- Aripal Location in Jammu and Kashmir, India Aripal Aripal (India)
- Coordinates: 34°01′04″N 75°04′19″E﻿ / ﻿34.017651°N 75.071858°E
- Country: India
- Union territory: Jammu and Kashmir
- District: Pulwama

Languages
- • Official: Kashmiri, Urdu, Hindi, Dogri, English
- Time zone: UTC+5:30 (IST)
- Vehicle registration: JK13
- Tehsildar: Zubair Ahmad (in charge)
- Website: pulwama.gov.in

= Aripal Tehsil =

Aripal is a subtehsil in the Tral area of Indian part of Jammu and Kashmir. It is one of the eight tehsils of Pulwama district, and was created when Pulwama changed from a four-tehsil structure to an eight-tehsil structure. The administration of Aripal Tehsil is subdivided into six patwar halqas (revenue circles).

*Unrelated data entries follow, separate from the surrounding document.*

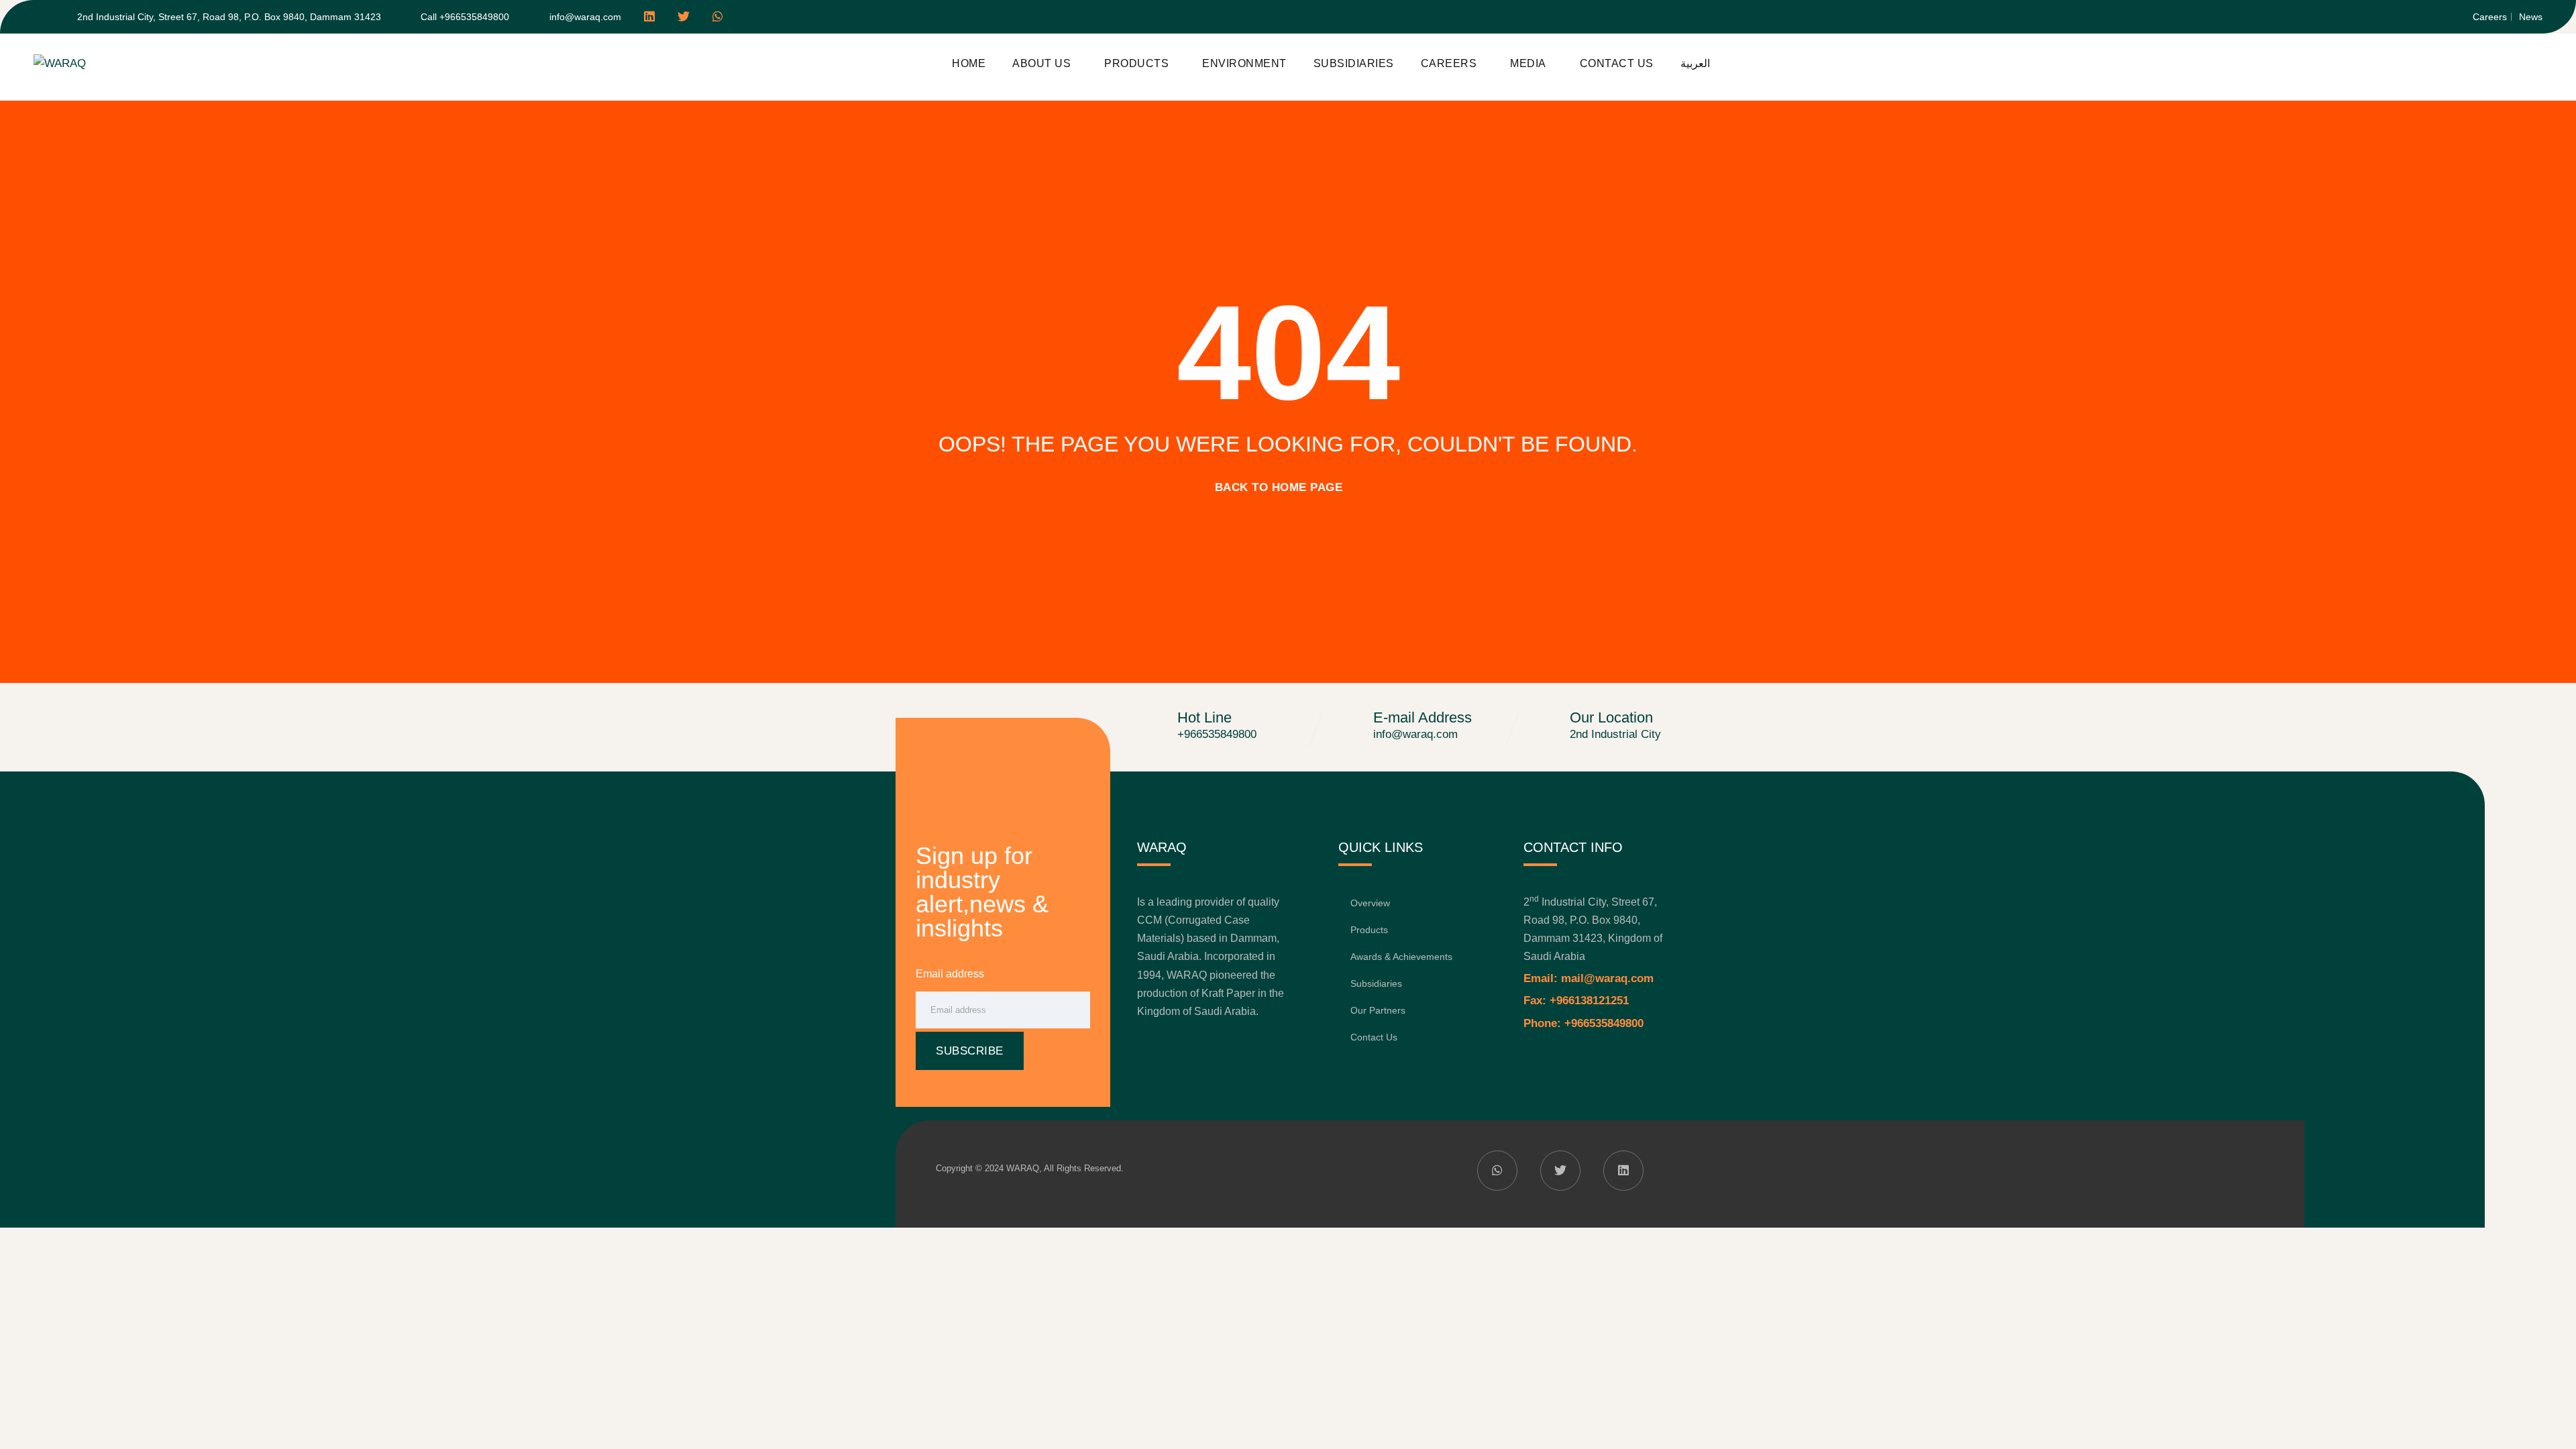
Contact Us (1617, 63)
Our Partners (1377, 1010)
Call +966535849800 (465, 16)
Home (968, 63)
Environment (1244, 63)
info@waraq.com (585, 16)
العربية (1695, 63)
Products (1136, 63)
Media (1528, 63)
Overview (1370, 903)
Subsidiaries (1353, 63)
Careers (2490, 16)
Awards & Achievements (1401, 956)
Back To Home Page (1279, 487)
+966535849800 (1216, 734)
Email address (950, 973)
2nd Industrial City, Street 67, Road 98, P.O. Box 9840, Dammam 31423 (229, 16)
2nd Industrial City (1615, 734)
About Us (1041, 63)
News (2530, 16)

==Villages in Aripal tehsil==
The villages along with their patwar halqa (revenue circle) in Aripal tehsil are listed below:

| Village | Patwar Halqa |
|---|---|
| Nargistan | Satoora |
| Gutroo | Satoora |
| Satoora | Satoora |
| Hajinnad | Satoora |
| Puranigam | Satoora |
| Gulistan | Satoora |
| Khanagund | Khanagund |
| Jawarpora | Khanagund |
| Deedarpora | Khanagund |
| Aripal | Aripal |
| Dar Ganie Gund | Aripal |
| Heevan | Aripal |
| Dharamgund | Aripal |
| Pathamgam Gadpora | Aripal |
| Syedabad | Syedabad |
| Wagad | Syedabad |
| Lorrow | Lorrow |
| Seer | Lorrow |
| Handoora | Lorrow |
| Lurgam | Lurgam |
| Panzoo | Lurgam |
| Nadir | Lurgam |

== Aripal Spring ==
Aripal spring is a freshwater spring located in Aripal tehsil of Tral. The spring is located around 11 km from Sub-district headquarters Tral. The spring is surrounded by large tracts of trees and a chain of hills. The Aripal spring is now being developed as a tourist resort as it has tourism generating potential. Many people from Tral and adjacent towns visit the spring during summers particularly in July and August to enjoy the amiable weather around the spring. In summers, when almost every place is sizzling in day heat, the Aripal area witnesses an amiable weather which attracts the people of Tral and other areas to throng this very spring. This spring is also home to a few varieties of fish which adds to its beauty. The spring has not been given proper attention by the tourism department and thus this spring awaits proper development and beautification.

==Nearby Tourist Attractions==
Nagaberan (Upper Dachigam), Tarsar Lake/Marsar Lake and Hajin are the nearby tourist destinations of Aripal.